The hard fighting lasted for close to a day, but the Seljuk formation suddenly crumbled in the evening. The causes of this collapse are not certain: the contemporary Armenian historian Grigor of Akanc attributed it to a decisive intervention by a Georgian prince named Aghbagha against the Seljuk right wing, but the 20th-century historian Josef Matuz, pointing out inconsistencies in Aghbagha's reported actions, dismissed this account as a literary topos. Matuz favoured the accounts of other sources, which describe the Mongols feigning a retreat before suddenly inflicting sustained arrow fire and charging again. The Seljuk dead included Wali al-Din, one of the (personal aides) of Kaykhusraw.

The apprehensive forces of Rum fled their camp during the night. Kaykhusraw was concerned that some of his more disloyal subjects might defect to Baiju, and thus withdrew to Ankara with his wife and children. The next day, Baiju suspected that the deserted enemy camp was a trap and held his men back from plundering it for a further day; this delay in advancing cost them the chance of capturing Kaykhusraw.

==Aftermath==
After the battle, the Mongols captured a number of cities in Anatolia, including Kayseri, Sivas, Erzincan, and Ankara, while Kaykhusraw was fleeing to Antalya. Rum was only spared total annihilation by the negotiations of the vizier Muhezzibeddin, who agreed terms of surrender including a vast tribute: annual payments of 12 million silver coins, 500 bolts of silk, 500 camels, and 5,000 sheep (equivalent to around 400,000 gold dinars) were to be transported to Mongolia at Rum's expense. Later envoys confirmed the appointment of a Mongol (lit. 'overseer') to supervise the region, along with the official submission of the Seljuk rulers to the Mongol throne.
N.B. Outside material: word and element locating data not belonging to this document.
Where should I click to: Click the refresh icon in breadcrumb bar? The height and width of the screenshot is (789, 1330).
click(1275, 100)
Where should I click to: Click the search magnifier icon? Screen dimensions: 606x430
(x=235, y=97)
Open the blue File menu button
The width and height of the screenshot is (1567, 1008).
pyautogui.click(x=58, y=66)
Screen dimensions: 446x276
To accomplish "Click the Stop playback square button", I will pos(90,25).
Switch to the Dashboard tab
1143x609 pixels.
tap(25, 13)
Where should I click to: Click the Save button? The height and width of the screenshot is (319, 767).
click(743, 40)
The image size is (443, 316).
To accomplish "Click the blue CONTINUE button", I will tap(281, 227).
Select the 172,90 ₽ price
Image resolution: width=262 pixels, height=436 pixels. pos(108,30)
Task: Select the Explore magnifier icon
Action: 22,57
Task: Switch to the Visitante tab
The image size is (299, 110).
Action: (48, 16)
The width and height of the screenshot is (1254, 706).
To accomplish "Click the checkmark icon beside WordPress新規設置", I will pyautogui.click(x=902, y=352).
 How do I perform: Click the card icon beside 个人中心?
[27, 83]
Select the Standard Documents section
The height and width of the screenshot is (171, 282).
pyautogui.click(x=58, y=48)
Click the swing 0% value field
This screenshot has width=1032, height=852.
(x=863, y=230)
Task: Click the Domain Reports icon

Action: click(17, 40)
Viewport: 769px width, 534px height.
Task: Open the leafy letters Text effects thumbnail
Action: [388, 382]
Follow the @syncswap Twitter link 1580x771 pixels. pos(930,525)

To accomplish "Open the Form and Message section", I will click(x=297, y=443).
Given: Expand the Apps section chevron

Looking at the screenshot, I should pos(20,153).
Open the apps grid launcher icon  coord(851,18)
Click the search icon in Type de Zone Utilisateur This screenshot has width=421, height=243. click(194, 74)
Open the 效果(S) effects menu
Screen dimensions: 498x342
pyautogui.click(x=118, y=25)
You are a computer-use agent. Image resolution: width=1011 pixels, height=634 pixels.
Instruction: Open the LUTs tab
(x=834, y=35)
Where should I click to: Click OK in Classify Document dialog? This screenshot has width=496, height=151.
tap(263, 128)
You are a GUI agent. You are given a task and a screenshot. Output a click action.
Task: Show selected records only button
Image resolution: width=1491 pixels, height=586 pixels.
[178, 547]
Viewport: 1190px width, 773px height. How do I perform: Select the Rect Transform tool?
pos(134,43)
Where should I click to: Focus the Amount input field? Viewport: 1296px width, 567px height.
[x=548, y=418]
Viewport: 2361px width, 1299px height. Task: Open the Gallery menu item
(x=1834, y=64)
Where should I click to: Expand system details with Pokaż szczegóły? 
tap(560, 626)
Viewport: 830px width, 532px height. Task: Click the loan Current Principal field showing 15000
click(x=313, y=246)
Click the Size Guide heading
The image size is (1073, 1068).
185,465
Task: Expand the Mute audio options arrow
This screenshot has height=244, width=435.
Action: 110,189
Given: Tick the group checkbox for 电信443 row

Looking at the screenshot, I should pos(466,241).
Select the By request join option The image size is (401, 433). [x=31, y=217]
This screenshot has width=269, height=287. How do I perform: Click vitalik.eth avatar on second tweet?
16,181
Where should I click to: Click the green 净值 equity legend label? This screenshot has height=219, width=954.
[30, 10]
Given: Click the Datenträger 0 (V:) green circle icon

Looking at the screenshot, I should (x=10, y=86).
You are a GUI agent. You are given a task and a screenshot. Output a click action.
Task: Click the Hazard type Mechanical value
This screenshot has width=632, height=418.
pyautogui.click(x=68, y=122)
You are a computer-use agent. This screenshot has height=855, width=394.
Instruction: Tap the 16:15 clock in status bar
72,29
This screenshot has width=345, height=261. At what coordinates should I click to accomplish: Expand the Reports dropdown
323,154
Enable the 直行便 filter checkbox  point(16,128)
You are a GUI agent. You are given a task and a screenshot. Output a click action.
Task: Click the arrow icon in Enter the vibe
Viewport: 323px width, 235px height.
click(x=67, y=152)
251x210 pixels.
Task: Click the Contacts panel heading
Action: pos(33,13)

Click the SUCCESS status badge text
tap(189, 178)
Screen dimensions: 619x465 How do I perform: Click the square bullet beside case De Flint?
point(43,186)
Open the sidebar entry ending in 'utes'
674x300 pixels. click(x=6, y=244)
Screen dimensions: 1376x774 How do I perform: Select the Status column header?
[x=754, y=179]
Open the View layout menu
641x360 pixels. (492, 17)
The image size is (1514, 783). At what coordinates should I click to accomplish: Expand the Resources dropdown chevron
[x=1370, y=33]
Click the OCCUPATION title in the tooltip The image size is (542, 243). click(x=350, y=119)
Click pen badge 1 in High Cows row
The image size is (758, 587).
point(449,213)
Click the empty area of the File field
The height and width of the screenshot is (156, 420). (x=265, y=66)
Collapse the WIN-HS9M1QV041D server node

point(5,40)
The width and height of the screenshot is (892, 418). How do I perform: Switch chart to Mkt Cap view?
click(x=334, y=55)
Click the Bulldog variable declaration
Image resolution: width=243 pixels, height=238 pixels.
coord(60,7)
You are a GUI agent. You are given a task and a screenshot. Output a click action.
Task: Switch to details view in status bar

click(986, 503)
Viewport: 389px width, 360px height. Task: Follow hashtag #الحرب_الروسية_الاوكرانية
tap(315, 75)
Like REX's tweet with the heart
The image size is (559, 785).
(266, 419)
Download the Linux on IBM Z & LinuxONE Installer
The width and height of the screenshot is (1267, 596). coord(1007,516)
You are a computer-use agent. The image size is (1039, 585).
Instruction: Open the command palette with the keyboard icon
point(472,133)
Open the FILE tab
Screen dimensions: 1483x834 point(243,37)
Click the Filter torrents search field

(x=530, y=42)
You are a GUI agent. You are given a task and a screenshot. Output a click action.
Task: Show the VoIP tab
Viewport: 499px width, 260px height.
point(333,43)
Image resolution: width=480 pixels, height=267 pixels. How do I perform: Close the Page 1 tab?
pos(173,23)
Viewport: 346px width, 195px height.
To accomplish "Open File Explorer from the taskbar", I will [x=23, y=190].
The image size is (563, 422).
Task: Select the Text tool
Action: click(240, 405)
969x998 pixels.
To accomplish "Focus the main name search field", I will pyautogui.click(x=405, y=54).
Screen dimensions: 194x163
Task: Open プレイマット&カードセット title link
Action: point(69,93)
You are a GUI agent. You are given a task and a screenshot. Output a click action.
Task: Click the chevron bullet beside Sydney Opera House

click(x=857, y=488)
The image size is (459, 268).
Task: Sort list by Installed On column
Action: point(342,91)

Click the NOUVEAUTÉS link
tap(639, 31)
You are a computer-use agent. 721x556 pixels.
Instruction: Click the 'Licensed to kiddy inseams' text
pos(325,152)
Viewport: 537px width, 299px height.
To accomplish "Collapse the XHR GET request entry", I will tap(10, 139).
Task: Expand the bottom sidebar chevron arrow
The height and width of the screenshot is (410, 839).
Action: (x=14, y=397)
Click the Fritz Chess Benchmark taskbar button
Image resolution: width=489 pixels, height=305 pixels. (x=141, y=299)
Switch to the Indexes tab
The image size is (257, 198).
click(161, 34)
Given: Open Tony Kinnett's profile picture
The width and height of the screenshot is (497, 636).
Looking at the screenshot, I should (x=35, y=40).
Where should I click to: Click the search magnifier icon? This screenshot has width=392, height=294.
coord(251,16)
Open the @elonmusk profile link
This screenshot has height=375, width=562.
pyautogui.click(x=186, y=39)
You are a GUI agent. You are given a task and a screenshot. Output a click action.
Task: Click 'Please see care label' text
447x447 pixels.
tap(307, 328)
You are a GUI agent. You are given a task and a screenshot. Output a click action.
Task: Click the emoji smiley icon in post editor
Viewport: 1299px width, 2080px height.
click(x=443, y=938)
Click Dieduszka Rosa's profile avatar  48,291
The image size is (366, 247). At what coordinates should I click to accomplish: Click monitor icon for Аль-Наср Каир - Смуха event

The victory at Köse Dağ established Mongol dominance in Anatolia at the expense of Rum, whose authority was weakened, over the Turkomans especially. The Mongols soon gained the submission of the Empire of Trebizond, whose ruler Manuel I likely attended the coronation of Güyük in Mongolia in 1246. John III Vatatzes was forced to abandon a planned campaign against the Latin Empire to strengthen Nicaea's eastern defences against a possible Mongol or Turkoman invasion. Cilician Armenia voluntarily submitted to the Mongols in 1244, receiving lands and fortresses as a reward for their initiative, and while the Principality of Antioch initially refused to follow, it reversed course under Armenian influence and eventually swore allegiance.

Upon Kaykhusraw II's death in 1246, his realm was rent apart by factions representing his three underage sons. Although some sultans of Rum, especially Kaykaus II, proved troublesome for the Mongols, Seljuk power steadily decreased, finally dying out in 1308. Its territories were assumed by the Ilkhanate, one of the successor states of the Mongol Empire.